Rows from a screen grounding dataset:
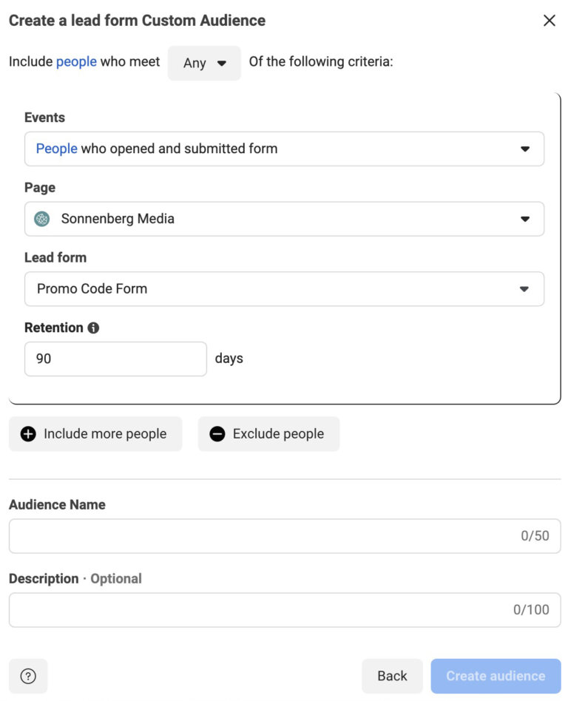The width and height of the screenshot is (568, 701).
Task: Click the Create audience button
Action: point(495,675)
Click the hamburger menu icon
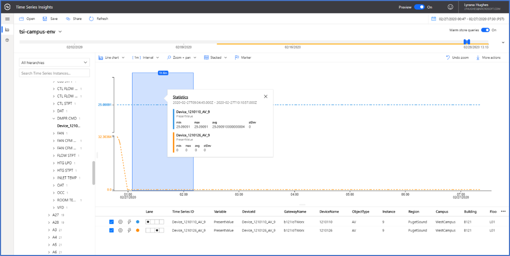510x256 pixels. (x=7, y=19)
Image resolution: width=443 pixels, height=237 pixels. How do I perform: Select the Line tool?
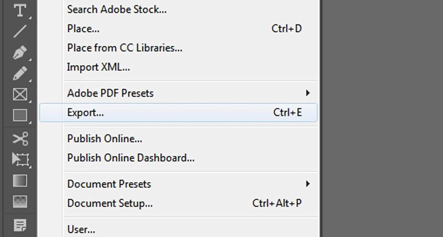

→ PROBLEM REQUIREMENTS: Starting at the line that has "Click the hamburger menu icon" and continuing to the end of the items, rewrite those lines with "Line tool" changed to "Pen tool" and everything else kept the same. Omit the pictures from your answer.

→ TASK RESPONSE:
Click the hamburger menu icon
510x256 pixels. (x=7, y=19)
Image resolution: width=443 pixels, height=237 pixels. How do I perform: Select the Pen tool?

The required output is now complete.